* [Task]: Repeat the following data exactly as it appears.

* [Dataset extract]:
☆ ☆ ☆ ☆ ☆ ☆ ☆

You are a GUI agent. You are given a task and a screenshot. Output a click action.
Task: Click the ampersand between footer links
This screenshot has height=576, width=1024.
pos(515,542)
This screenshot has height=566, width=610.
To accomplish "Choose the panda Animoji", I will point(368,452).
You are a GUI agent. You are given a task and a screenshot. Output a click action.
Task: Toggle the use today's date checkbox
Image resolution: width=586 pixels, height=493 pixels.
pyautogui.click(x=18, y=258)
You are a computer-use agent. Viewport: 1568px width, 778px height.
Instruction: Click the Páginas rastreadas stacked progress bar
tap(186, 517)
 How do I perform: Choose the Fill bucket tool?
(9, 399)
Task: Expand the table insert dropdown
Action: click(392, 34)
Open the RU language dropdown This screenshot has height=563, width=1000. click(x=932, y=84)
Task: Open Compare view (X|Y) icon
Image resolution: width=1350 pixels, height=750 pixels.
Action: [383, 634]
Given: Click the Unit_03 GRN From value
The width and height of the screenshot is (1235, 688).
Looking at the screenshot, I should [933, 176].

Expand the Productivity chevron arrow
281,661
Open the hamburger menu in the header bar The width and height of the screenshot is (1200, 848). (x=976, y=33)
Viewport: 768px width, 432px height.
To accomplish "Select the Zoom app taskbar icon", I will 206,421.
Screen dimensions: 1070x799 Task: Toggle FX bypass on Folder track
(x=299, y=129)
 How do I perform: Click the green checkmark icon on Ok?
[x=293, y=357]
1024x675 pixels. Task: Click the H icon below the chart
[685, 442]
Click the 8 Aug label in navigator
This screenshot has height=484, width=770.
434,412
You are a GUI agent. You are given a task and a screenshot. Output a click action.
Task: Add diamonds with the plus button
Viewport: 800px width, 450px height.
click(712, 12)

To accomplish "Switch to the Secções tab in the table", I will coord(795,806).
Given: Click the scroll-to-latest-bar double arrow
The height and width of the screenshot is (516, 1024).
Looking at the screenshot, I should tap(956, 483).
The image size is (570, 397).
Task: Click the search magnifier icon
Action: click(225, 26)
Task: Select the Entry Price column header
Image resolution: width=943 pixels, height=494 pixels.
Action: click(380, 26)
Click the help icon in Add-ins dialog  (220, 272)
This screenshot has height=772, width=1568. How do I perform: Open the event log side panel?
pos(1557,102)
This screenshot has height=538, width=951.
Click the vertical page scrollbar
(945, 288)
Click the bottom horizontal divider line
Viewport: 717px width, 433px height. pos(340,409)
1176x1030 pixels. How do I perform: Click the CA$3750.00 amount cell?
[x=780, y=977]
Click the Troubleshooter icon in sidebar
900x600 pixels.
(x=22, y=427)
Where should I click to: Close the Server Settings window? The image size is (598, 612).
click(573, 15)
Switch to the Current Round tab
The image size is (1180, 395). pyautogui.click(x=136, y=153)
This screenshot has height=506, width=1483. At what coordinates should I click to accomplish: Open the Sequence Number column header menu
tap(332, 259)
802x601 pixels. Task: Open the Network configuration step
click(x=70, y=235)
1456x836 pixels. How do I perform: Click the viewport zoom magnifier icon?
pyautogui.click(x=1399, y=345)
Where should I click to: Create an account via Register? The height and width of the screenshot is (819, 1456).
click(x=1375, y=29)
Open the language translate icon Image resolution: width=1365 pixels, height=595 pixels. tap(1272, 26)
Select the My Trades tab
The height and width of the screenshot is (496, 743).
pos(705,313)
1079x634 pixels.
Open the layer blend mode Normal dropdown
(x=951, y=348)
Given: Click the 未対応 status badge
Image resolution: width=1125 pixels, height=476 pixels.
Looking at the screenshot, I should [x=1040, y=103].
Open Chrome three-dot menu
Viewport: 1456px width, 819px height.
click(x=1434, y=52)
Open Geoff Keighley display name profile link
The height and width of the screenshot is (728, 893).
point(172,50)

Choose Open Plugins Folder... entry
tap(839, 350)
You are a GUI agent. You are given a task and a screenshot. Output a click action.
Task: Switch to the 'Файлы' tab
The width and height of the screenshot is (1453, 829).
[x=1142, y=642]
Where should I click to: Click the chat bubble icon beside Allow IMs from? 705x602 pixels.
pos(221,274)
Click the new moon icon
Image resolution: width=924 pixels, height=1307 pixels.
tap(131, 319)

☆ ☆ ☆ ☆ ☆ ☆ ☆

* [Problem solution]:
You are a GUI agent. You are given a task and a screenshot. Output a click action.
Task: Click the ampersand between footer links
This screenshot has height=576, width=1024.
pos(515,542)
This screenshot has height=566, width=610.
To accomplish "Choose the panda Animoji", I will point(368,452).
You are a GUI agent. You are given a task and a screenshot. Output a click action.
Task: Toggle the use today's date checkbox
Image resolution: width=586 pixels, height=493 pixels.
pyautogui.click(x=18, y=258)
You are a computer-use agent. Viewport: 1568px width, 778px height.
Instruction: Click the Páginas rastreadas stacked progress bar
tap(186, 517)
 How do I perform: Choose the Fill bucket tool?
(9, 399)
Task: Expand the table insert dropdown
Action: click(392, 34)
Open the RU language dropdown This screenshot has height=563, width=1000. click(x=932, y=84)
Task: Open Compare view (X|Y) icon
Image resolution: width=1350 pixels, height=750 pixels.
Action: [383, 634]
Given: Click the Unit_03 GRN From value
The width and height of the screenshot is (1235, 688).
Looking at the screenshot, I should [933, 176].

Expand the Productivity chevron arrow
281,661
Open the hamburger menu in the header bar The width and height of the screenshot is (1200, 848). (x=976, y=33)
Viewport: 768px width, 432px height.
To accomplish "Select the Zoom app taskbar icon", I will 206,421.
Screen dimensions: 1070x799 Task: Toggle FX bypass on Folder track
(x=299, y=129)
 How do I perform: Click the green checkmark icon on Ok?
[x=293, y=357]
1024x675 pixels. Task: Click the H icon below the chart
[685, 442]
Click the 8 Aug label in navigator
This screenshot has height=484, width=770.
434,412
You are a GUI agent. You are given a task and a screenshot. Output a click action.
Task: Add diamonds with the plus button
Viewport: 800px width, 450px height.
click(712, 12)

To accomplish "Switch to the Secções tab in the table", I will coord(795,806).
Given: Click the scroll-to-latest-bar double arrow
The height and width of the screenshot is (516, 1024).
Looking at the screenshot, I should tap(956, 483).
The image size is (570, 397).
Task: Click the search magnifier icon
Action: click(225, 26)
Task: Select the Entry Price column header
Image resolution: width=943 pixels, height=494 pixels.
Action: click(380, 26)
Click the help icon in Add-ins dialog  (220, 272)
This screenshot has height=772, width=1568. How do I perform: Open the event log side panel?
pos(1557,102)
This screenshot has height=538, width=951.
Click the vertical page scrollbar
(945, 288)
Click the bottom horizontal divider line
Viewport: 717px width, 433px height. pos(340,409)
1176x1030 pixels. How do I perform: Click the CA$3750.00 amount cell?
[x=780, y=977]
Click the Troubleshooter icon in sidebar
900x600 pixels.
(x=22, y=427)
Where should I click to: Close the Server Settings window? The image size is (598, 612).
click(573, 15)
Switch to the Current Round tab
The image size is (1180, 395). pyautogui.click(x=136, y=153)
This screenshot has height=506, width=1483. At what coordinates should I click to accomplish: Open the Sequence Number column header menu
tap(332, 259)
802x601 pixels. Task: Open the Network configuration step
click(x=70, y=235)
1456x836 pixels. How do I perform: Click the viewport zoom magnifier icon?
pyautogui.click(x=1399, y=345)
Where should I click to: Create an account via Register? The height and width of the screenshot is (819, 1456).
click(x=1375, y=29)
Open the language translate icon Image resolution: width=1365 pixels, height=595 pixels. tap(1272, 26)
Select the My Trades tab
The height and width of the screenshot is (496, 743).
pos(705,313)
1079x634 pixels.
Open the layer blend mode Normal dropdown
(x=951, y=348)
Given: Click the 未対応 status badge
Image resolution: width=1125 pixels, height=476 pixels.
Looking at the screenshot, I should [x=1040, y=103].
Open Chrome three-dot menu
Viewport: 1456px width, 819px height.
click(x=1434, y=52)
Open Geoff Keighley display name profile link
The height and width of the screenshot is (728, 893).
point(172,50)

Choose Open Plugins Folder... entry
tap(839, 350)
You are a GUI agent. You are given a task and a screenshot. Output a click action.
Task: Switch to the 'Файлы' tab
The width and height of the screenshot is (1453, 829).
[x=1142, y=642]
Where should I click to: Click the chat bubble icon beside Allow IMs from? 705x602 pixels.
pos(221,274)
Click the new moon icon
Image resolution: width=924 pixels, height=1307 pixels.
tap(131, 319)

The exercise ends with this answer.